((
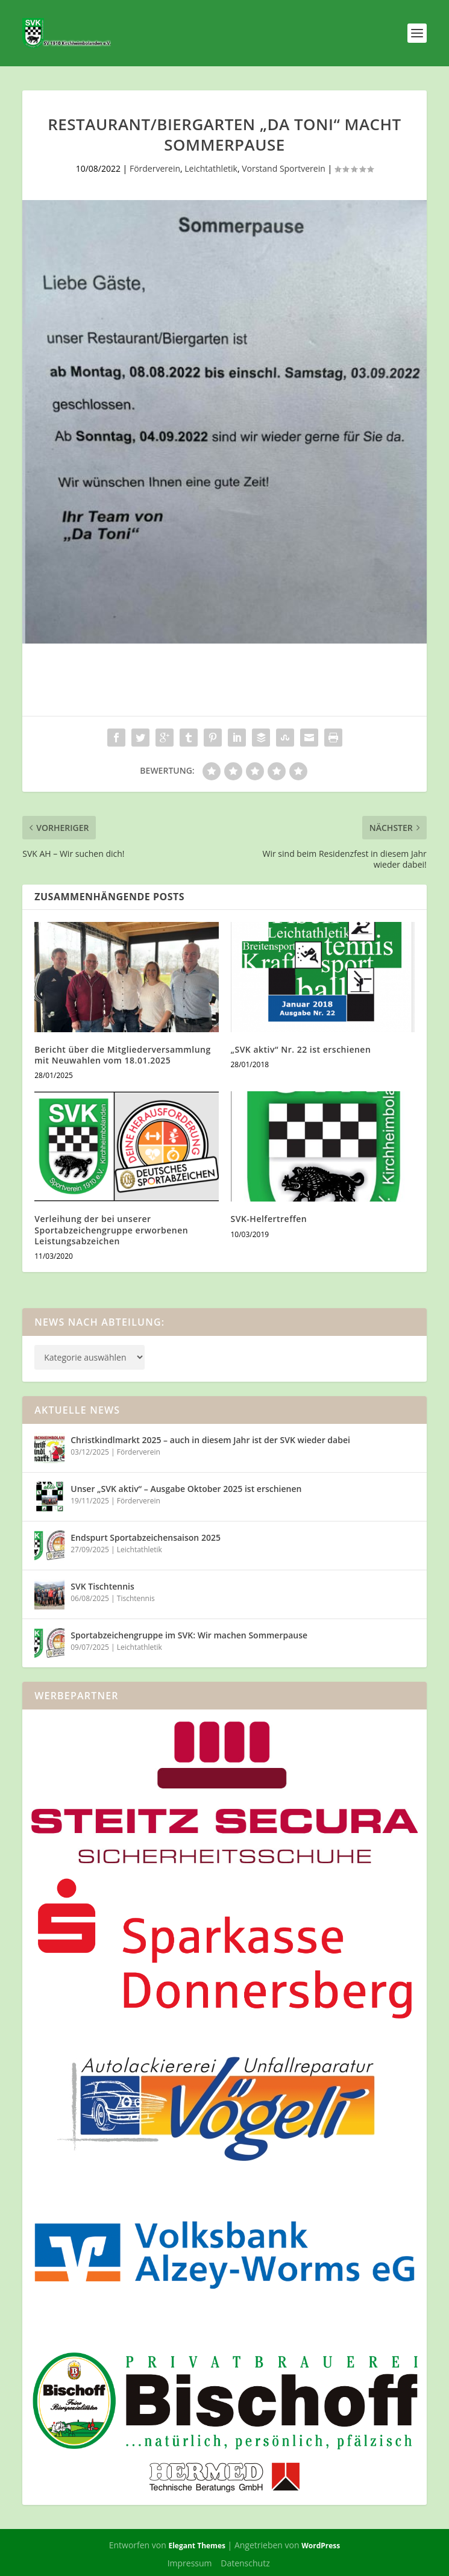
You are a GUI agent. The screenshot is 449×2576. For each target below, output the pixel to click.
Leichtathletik (210, 168)
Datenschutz (245, 2563)
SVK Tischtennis (102, 1586)
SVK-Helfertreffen (269, 1218)
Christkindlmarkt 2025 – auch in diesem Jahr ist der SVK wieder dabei (210, 1440)
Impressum (190, 2563)
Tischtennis (136, 1598)
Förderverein (155, 168)
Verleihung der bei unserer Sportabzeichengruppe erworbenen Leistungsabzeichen (111, 1229)
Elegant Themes (196, 2545)
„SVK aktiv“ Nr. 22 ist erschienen (301, 1049)
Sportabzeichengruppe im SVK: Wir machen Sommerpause (189, 1635)
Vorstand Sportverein (283, 168)
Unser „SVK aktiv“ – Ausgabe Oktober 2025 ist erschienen (186, 1488)
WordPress (320, 2545)
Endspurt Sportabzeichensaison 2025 (146, 1537)
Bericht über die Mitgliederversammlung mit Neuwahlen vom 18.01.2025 (122, 1055)
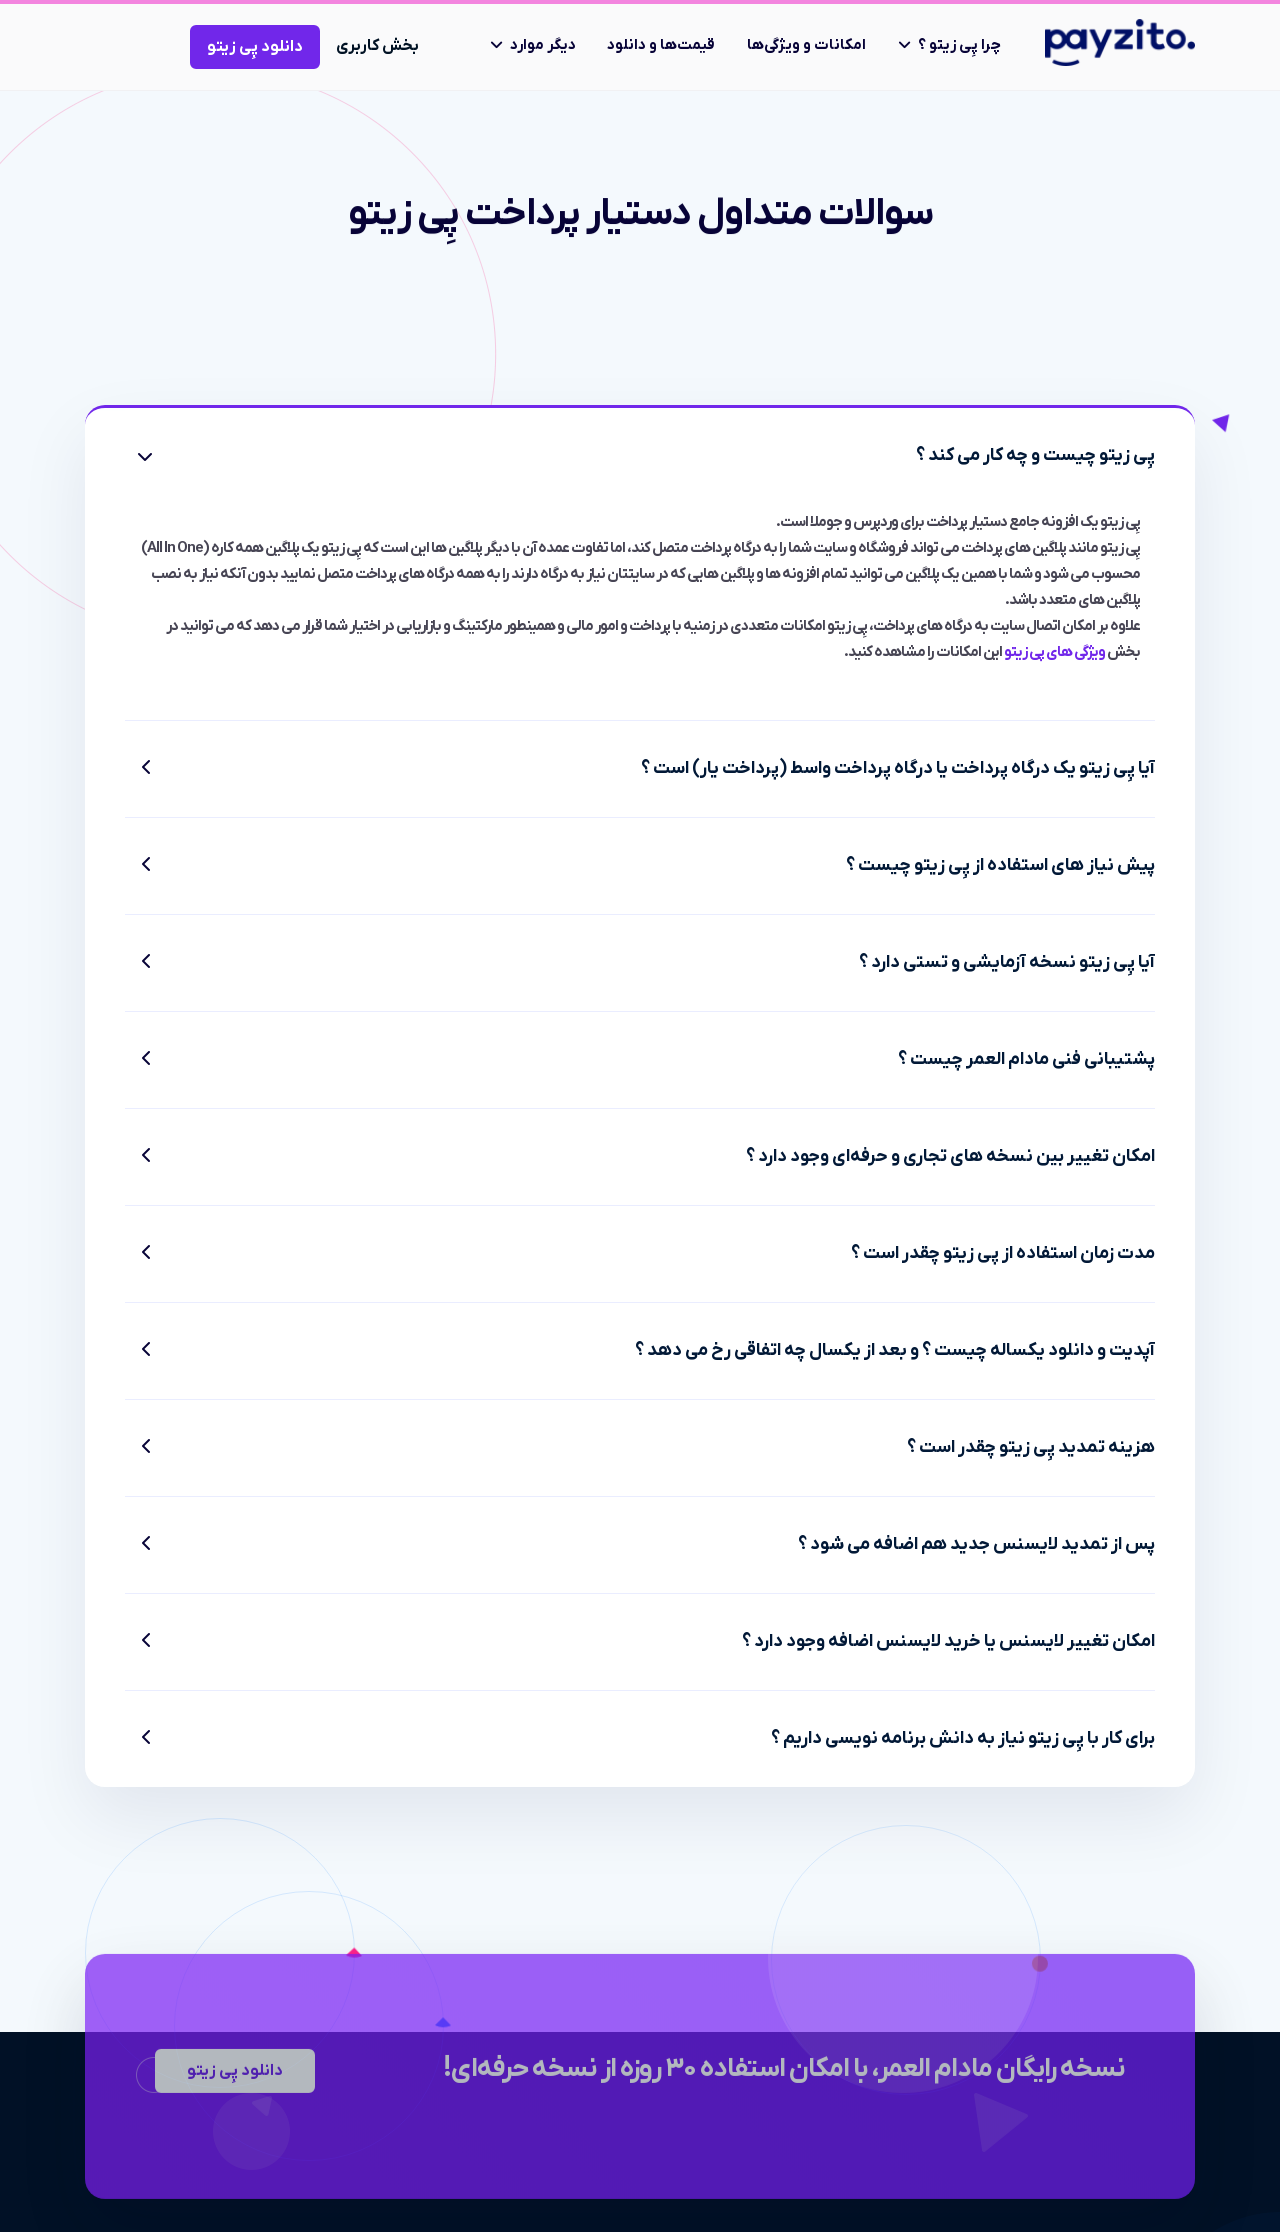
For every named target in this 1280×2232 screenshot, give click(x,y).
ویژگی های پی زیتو (1054, 652)
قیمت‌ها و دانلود (661, 45)
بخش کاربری (377, 46)
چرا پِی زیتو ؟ (959, 45)
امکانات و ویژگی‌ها (806, 45)
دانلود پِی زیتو (255, 47)
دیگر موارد (543, 45)
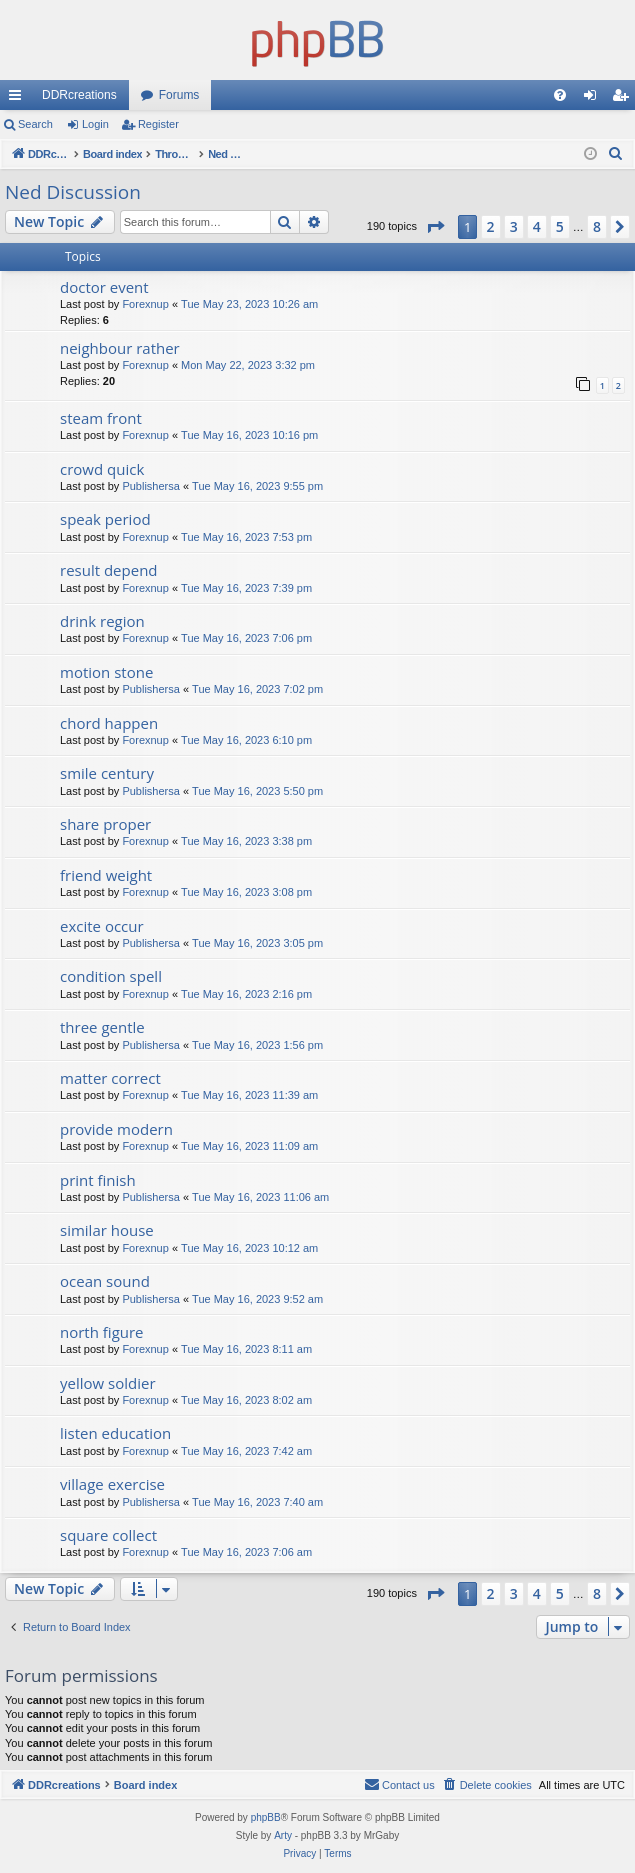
))
* _你的任务_
请把列表中从开头起、到包含“Endspurt Sportabzeichensaison 2025”的那一行为止的部分（两端都包括）整理成两列CSV，列名分别为“内容”和“答案”，每条文字与其答案占一行，两栏各用引号括成一个字段，字段中的换行改为空格。结果中不要包含图片。

* _本题解答_
内容,答案
"You are a GUI agent. The screenshot is 449×2576. For each target below, output the pixel to click. Leichtathletik","(210, 168)"
"Datenschutz","(245, 2563)"
"SVK Tischtennis","(102, 1586)"
"SVK-Helfertreffen","(269, 1218)"
"Christkindlmarkt 2025 – auch in diesem Jahr ist der SVK wieder dabei","(210, 1440)"
"Impressum","(190, 2563)"
"Tischtennis","(136, 1598)"
"Förderverein","(155, 168)"
"Verleihung der bei unserer Sportabzeichengruppe erworbenen Leistungsabzeichen","(111, 1229)"
"Elegant Themes","(196, 2545)"
"„SVK aktiv“ Nr. 22 ist erschienen","(301, 1049)"
"Sportabzeichengruppe im SVK: Wir machen Sommerpause","(189, 1635)"
"Vorstand Sportverein","(283, 168)"
"Unser „SVK aktiv“ – Ausgabe Oktober 2025 ist erschienen","(186, 1488)"
"WordPress","(320, 2545)"
"Endspurt Sportabzeichensaison 2025","(146, 1537)"